Meinetwegen, mag ich gut Reden haben, aber so schwierig ist das nicht. Alles was man benötigt, wären geringfügig Grundkenntnisse in der Elektronik - Ohmsches Gesetz, wie funktioniert ein Transistor usw. Was allerdings schwierig werden könnte, das Ganze im Notepad oder ähnlichem hinzubekommen, weil man sog. Sketches programmiert und mindestens ein Tool bzw. Plugin für eine IDE mit Anbindung an das Modul benötigt wird. Dieses Tool findet man auch auf der Arduino-Seite.
Die Planung eines Projekts beschränkt sich auf den Aufbau und das Zusammensetzen der Mechanik und auf das Planen der benötigten Restelektronik (Dazu kann man sich auch noch mal Yenka von Crocodile Clips ansehen). Das ganze nennt sich "Fast Prototyping" und genau dazu wurde das Arduino-Projekt gestartet. Ganz nebenbei: So ein "Hello World"-Ding ist in etwas anderer Form in dem von mir vorgestellten Einsteiger-Paket natürlich enthalten.


----------



## Andi_CH (5. Okt 2011)

Spacerat hat gesagt.:


> Erstklassiger Tippfehler :lol: Soll wohl "Zielen" heissen.

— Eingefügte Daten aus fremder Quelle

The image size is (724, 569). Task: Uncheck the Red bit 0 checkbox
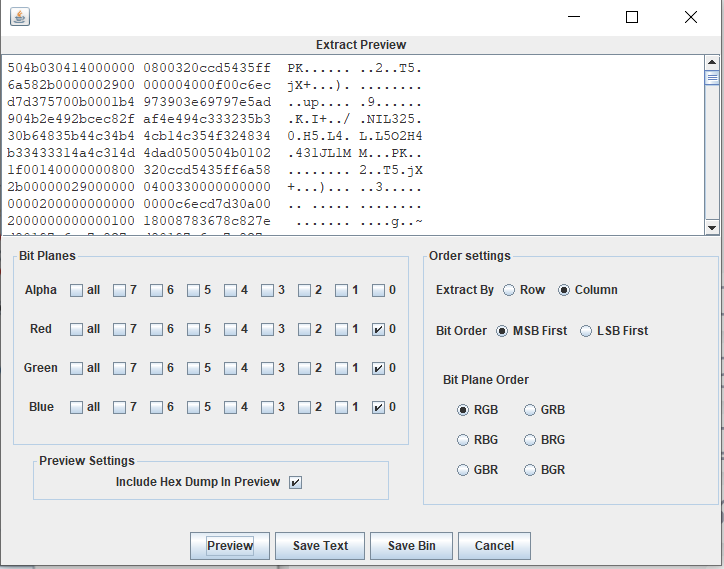[378, 329]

Schwierige Zeilen lassen sich wunderbar in mehrere einfache zerlegen.


Och wenn man es richtig anpackt lässen sich auch der Weg zu schwierigen Zielen in einfache Etappen unterteilen, aber ganz sicher nicht indem man von Anfang weiss, dass man Java programmiert, Eclipse startet und gleich "public class Xyz" eintippt...

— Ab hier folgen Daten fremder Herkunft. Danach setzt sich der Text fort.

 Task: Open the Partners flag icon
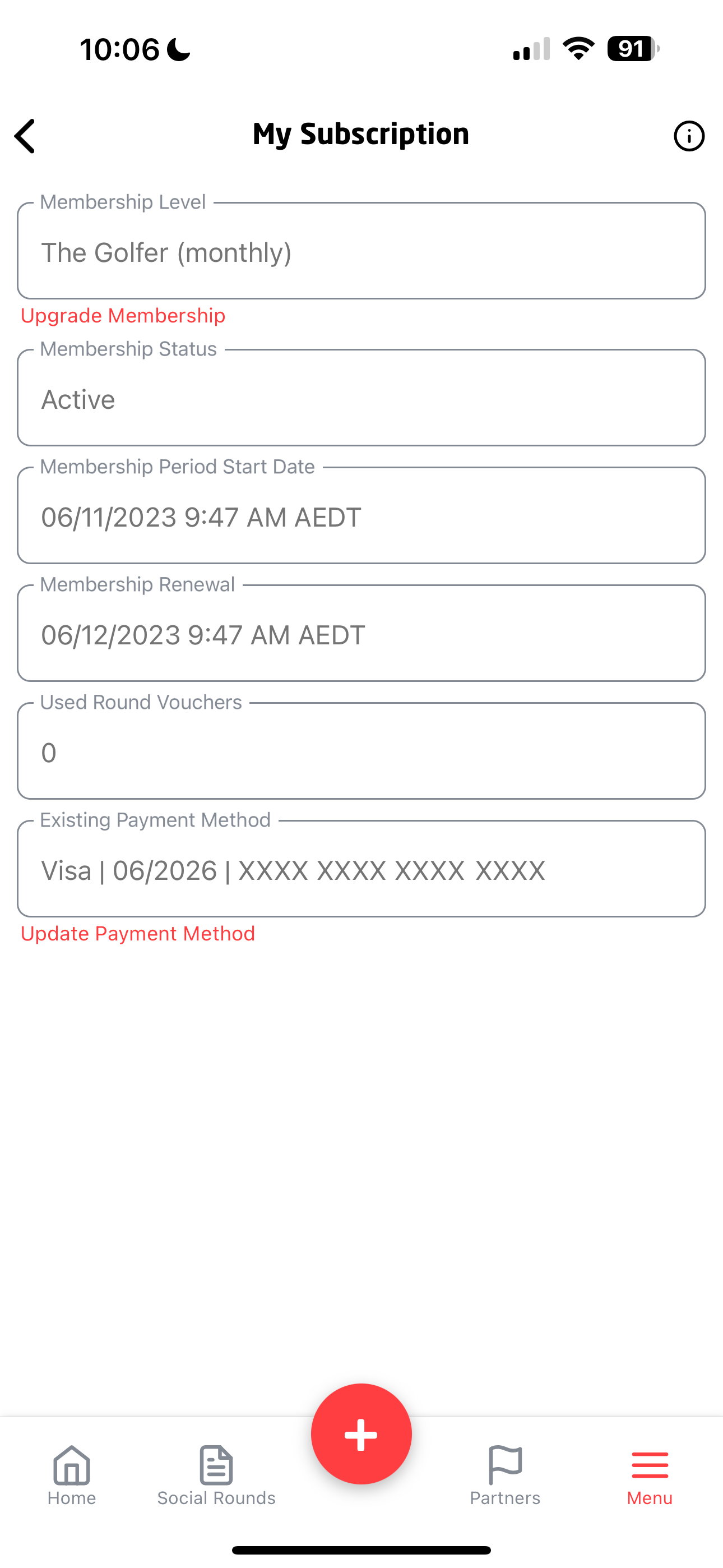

Nebenbei - du hast einen Punkt verdient - ich mache Fehler ausschliesslich um zu überprüfen, ob auch aufmerksam gelesen wird  :lol:


----------



## Dow Jones (5. Okt 2011)

Also mal vorausgesetzt das du bereits ein elektrisches Rollo hast: Da wird es ja irgendwo einen Schalter für geben. Diesen Schalter müsste man dann ja nur noch durch eine (vom Computer gesteuerte) Leitung ersetzen. Das sollte man doch auch mithilfe des Packages javax.comm hinbekommen können. Ansonsten wirst du wohl wirklich mehr Freude haben wenn du dich mit C vertraut machst.

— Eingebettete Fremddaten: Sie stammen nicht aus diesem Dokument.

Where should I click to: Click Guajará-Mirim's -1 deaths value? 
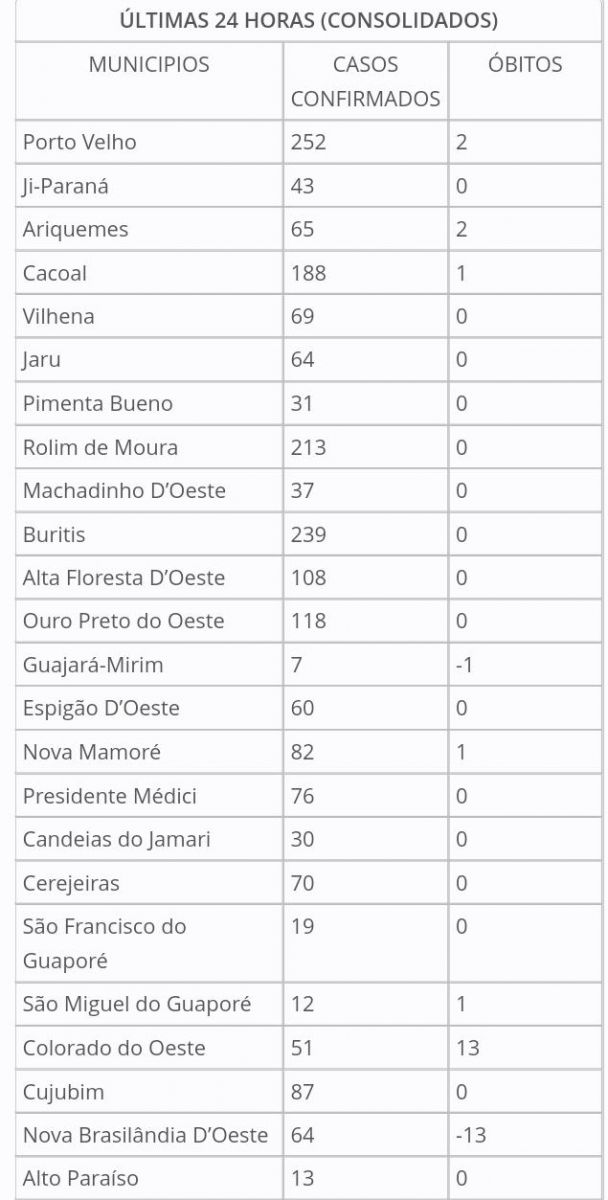point(464,665)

Wenn es dir nur um zeitgesteuertes Hoch-/Herunterfahren des Rollos geht, da könntest du aber auch einen billigen Wecker für kaufen, und den zur Bedienung des Schalters heranziehen. Ist natürlich nicht so elegant wie einen Microcontroller zu programmieren, aber weitaus einfacher. 
Auf jeden Fall solltest du Grundkenntnisse in Elektrotechnik haben, schon allein um mal nachzumessen welcher Strom durch den Rollomotor/Schalter fliesst. Sonst wird deine Anlage (oder du) ganz schnell gegrillt... Eine galvanische Trennung ist da auf jeden Fall angebracht. Im Zweifel würde ich das ganze von jemand fachkundigem begutachten lassen, bevor ich's in Betrieb nehme.


----------



## Cornyfree (13. Okt 2011)

Ich finde die Idee sehr mutig einfach mal selbst seine Rollos mit Motor und Java Steuerung zu steuern 

Ich war nicht so mutig und hab mit einfach mal Rollos mit Funksteuerung gekauft und bin damit sehr zufrieden, vielleicht ist das eine Alternative ?!

Wenn du trotz der "motivierende" Beitrage der anderen User dich nicht abbringen solltest wünsche ich dir viel Glück ! Und wenn es klappt zeig paar Fotos und schreib ein Erfahrungsbericht, darauf bin ich gespannt !

Glück Auf
Cornyfree


----------



## fastjack (13. Okt 2011)

mal noch was zur Motivation:

https://wiki.jenkins-ci.org/display/JENKINS/Lava+Lamp+Notifier


----------



## TheDarkRose (13. Okt 2011)

Wenn man einen 12V oder 24V Motor verwendet, kann man ruhig herumexperimentieren, bei diesen Spannungen ist alles gefahrlos


----------